Prompt> Reproduce verbatim the line containing "Screen dimensions: 450x375" and every line that follows it through the end of the entries below, omitting all pictures.

Exercise material>

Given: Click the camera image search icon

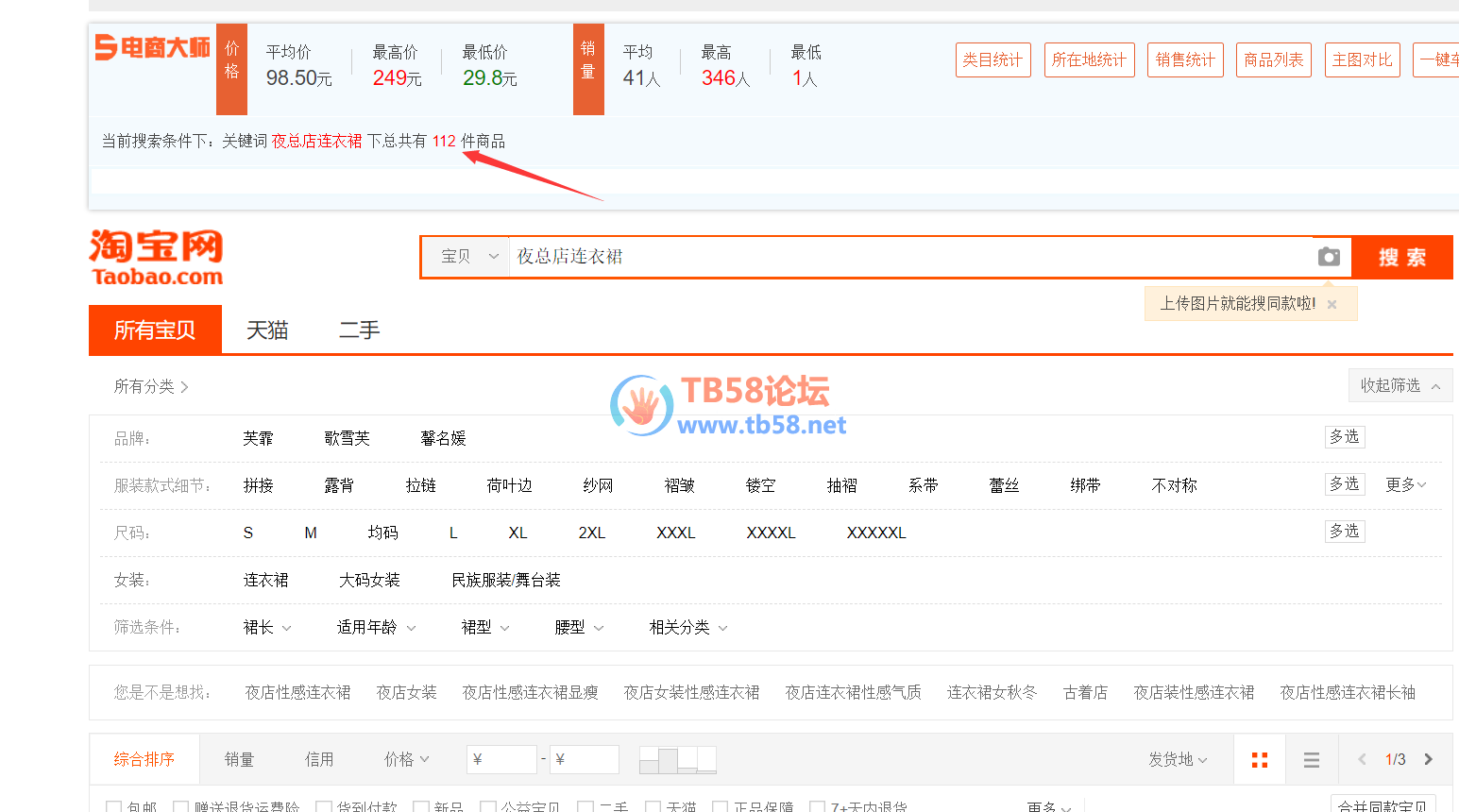Looking at the screenshot, I should pyautogui.click(x=1329, y=257).
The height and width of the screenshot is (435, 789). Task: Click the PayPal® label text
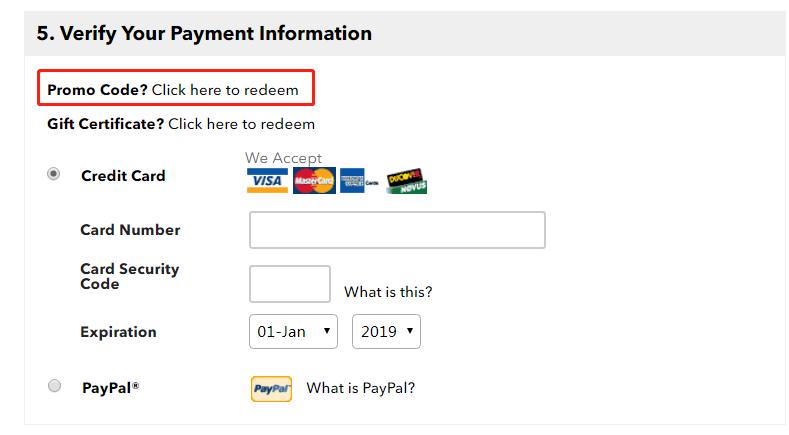click(x=111, y=388)
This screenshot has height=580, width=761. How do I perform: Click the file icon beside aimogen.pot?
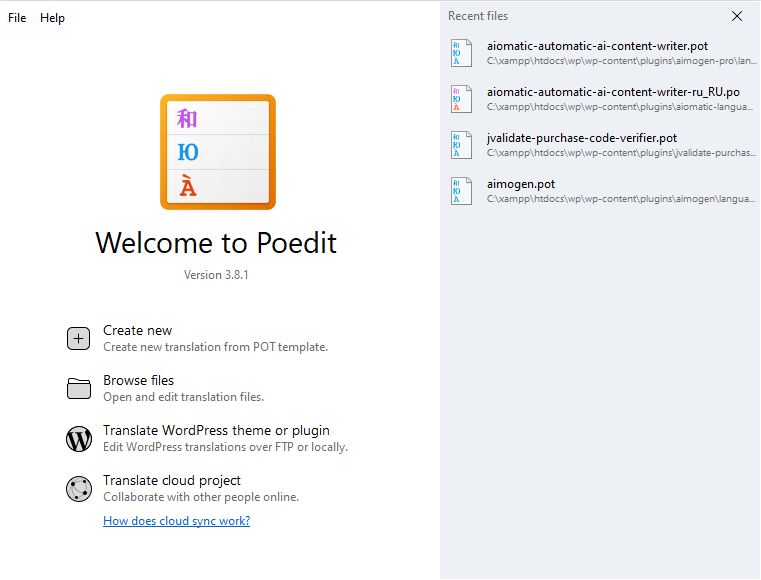pyautogui.click(x=462, y=191)
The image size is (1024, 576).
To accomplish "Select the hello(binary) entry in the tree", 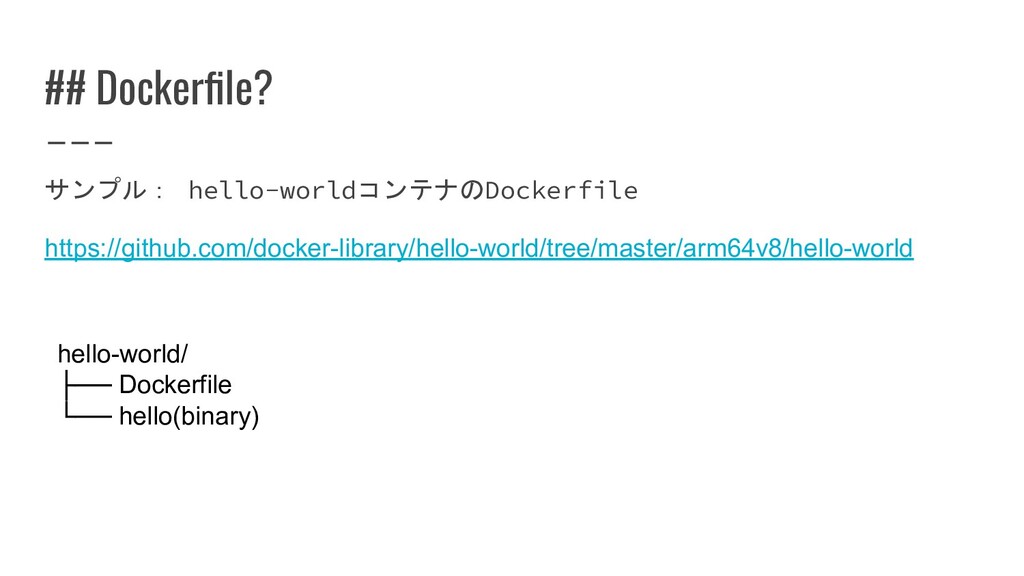I will pos(189,416).
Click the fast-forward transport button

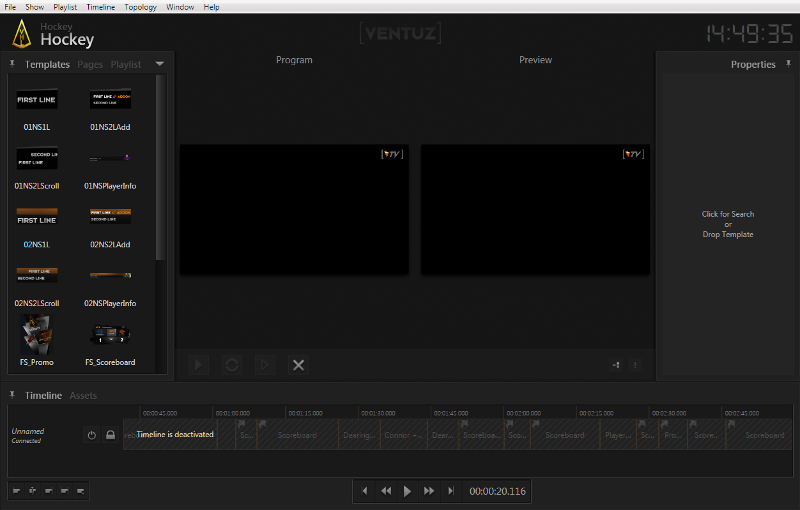429,491
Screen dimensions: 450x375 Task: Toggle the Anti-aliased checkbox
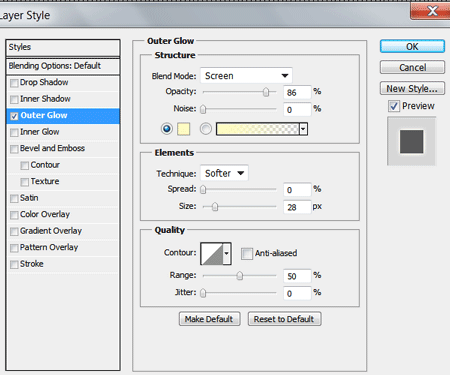tap(247, 253)
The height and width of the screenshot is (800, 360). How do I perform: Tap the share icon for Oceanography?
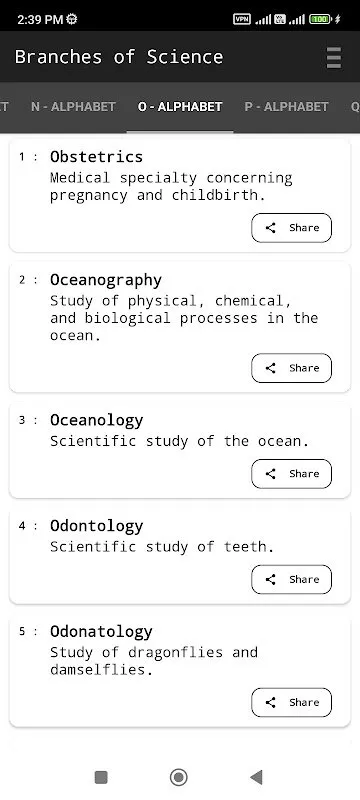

Exercise result>
Screen dimensions: 450x375 Task: Toggle the Anti-aliased checkbox
tap(247, 253)
The height and width of the screenshot is (800, 360). How do I perform: Tap the share icon for Oceanography?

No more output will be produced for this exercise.